American Express GBT Launches Feature Enabling Sustainable Travel
American Express Global Business Travel (GBT) announced today the introduction of a new feature in Neo, its corporate travel and expense software, enabling travelers to filter search results for air and rail tickets in order of their carbon emissions. The new feature was announced along with GBT’s publication of its 2019 ESG report.
As environmental and climate change concerns have emerged as key issues in the public consciousness, and in the eyes of investors, travel has come under particular scrutiny as a major GHG emitter. Air travel alone is estimated to account for approximately 2.5% of global emissions. Responding to the demand for ESG-friendly business practices, many travel companies including airlines and travel management companies have launched ambitious sustainability programs and features. GBT, for example, announced earlier this year its goal to become carbon neutral across all its operations.

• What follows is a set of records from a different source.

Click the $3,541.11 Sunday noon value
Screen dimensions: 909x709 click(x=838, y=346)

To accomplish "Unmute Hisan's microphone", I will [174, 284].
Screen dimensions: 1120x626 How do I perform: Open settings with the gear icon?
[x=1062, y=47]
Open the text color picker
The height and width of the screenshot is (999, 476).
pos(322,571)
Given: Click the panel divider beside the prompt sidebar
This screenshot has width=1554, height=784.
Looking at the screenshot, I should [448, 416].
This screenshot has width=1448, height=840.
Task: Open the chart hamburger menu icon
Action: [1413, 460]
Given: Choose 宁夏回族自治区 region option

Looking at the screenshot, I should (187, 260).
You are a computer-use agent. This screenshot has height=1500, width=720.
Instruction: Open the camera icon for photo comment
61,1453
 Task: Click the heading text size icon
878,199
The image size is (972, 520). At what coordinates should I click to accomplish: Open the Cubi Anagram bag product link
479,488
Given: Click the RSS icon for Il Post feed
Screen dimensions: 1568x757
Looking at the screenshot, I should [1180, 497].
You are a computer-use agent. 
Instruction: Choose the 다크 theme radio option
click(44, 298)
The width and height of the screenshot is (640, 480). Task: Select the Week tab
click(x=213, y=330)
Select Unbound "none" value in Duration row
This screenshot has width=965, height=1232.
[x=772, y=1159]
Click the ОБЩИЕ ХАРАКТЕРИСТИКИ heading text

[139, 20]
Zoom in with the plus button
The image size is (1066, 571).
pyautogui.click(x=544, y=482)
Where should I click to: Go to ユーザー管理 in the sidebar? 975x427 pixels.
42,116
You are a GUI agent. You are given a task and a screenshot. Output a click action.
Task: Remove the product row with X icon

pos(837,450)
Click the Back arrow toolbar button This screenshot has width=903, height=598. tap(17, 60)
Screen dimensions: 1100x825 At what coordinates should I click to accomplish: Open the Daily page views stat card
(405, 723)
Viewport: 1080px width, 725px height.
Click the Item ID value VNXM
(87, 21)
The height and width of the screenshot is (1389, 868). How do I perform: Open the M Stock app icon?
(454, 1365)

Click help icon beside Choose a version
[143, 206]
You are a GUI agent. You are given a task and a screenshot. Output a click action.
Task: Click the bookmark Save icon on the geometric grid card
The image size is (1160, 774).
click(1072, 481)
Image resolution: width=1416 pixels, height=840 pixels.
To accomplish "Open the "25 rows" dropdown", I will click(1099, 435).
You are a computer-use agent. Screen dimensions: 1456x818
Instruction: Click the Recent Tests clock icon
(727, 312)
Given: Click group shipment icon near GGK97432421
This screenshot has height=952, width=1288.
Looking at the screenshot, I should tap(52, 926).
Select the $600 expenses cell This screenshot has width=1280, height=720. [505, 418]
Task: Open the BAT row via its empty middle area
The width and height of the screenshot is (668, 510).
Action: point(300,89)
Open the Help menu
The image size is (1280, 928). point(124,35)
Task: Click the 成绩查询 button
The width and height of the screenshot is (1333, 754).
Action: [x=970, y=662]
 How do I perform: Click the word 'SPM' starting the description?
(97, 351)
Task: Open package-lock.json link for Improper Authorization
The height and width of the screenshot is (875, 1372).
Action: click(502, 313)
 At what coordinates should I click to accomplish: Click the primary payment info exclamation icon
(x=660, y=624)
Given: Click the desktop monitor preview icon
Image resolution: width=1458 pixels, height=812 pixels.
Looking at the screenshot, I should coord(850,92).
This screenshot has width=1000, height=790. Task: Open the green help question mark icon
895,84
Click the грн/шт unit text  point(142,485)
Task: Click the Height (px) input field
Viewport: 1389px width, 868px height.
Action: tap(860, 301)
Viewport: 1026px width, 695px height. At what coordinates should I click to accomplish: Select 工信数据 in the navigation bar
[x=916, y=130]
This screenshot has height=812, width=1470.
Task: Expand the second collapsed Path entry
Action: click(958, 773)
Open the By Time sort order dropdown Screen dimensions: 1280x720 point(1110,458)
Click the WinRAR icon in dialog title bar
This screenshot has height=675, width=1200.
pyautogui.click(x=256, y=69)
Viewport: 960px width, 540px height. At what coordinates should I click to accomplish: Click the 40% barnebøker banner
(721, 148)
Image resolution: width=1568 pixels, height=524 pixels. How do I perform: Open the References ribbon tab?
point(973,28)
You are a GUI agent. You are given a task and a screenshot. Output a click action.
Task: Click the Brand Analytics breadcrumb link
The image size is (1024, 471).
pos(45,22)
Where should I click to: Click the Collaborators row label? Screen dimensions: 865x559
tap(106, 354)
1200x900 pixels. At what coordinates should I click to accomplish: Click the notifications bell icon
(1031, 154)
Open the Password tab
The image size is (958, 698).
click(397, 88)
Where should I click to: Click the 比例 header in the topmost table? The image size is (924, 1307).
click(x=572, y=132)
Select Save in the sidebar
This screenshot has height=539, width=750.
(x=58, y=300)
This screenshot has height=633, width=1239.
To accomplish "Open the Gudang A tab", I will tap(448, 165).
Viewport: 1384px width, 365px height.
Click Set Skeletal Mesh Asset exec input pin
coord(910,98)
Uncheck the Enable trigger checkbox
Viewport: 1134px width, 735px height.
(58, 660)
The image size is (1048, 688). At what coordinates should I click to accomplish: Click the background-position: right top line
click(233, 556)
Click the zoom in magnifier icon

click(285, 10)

Commenting on the new emissions filter feature and the demand for sustainable travel, Andrew Crawley, GBT’s Chief Commercial Officer, said:
“Sustainable travel remains a top priority for the corporate community. We have spoken to our customers and travelers, and we share their desire to carve out the most sustainable path forward for our industry. The new Neo emissions filter lets travelers consider their carbon footprint.”
Expanding on GBT’s ESG commitments and accomplishments, Chief Risk & Compliance Officer Si-Yeon Kim, added:
“If we have learned anything from recent months, it’s that societies and economies suffer when people movement is restricted. It has strengthened our belief that travel is a force for good, enriching our cultural ties and powering economies across the world.
“We take a holistic approach to corporate social responsibility (CSR) that interconnects all GBT’s ESG initiatives. 2019 was a landmark year, with teams across the company driving our ESG standards to new heights. While we are proud of our progress, we know there is still much more work to do.”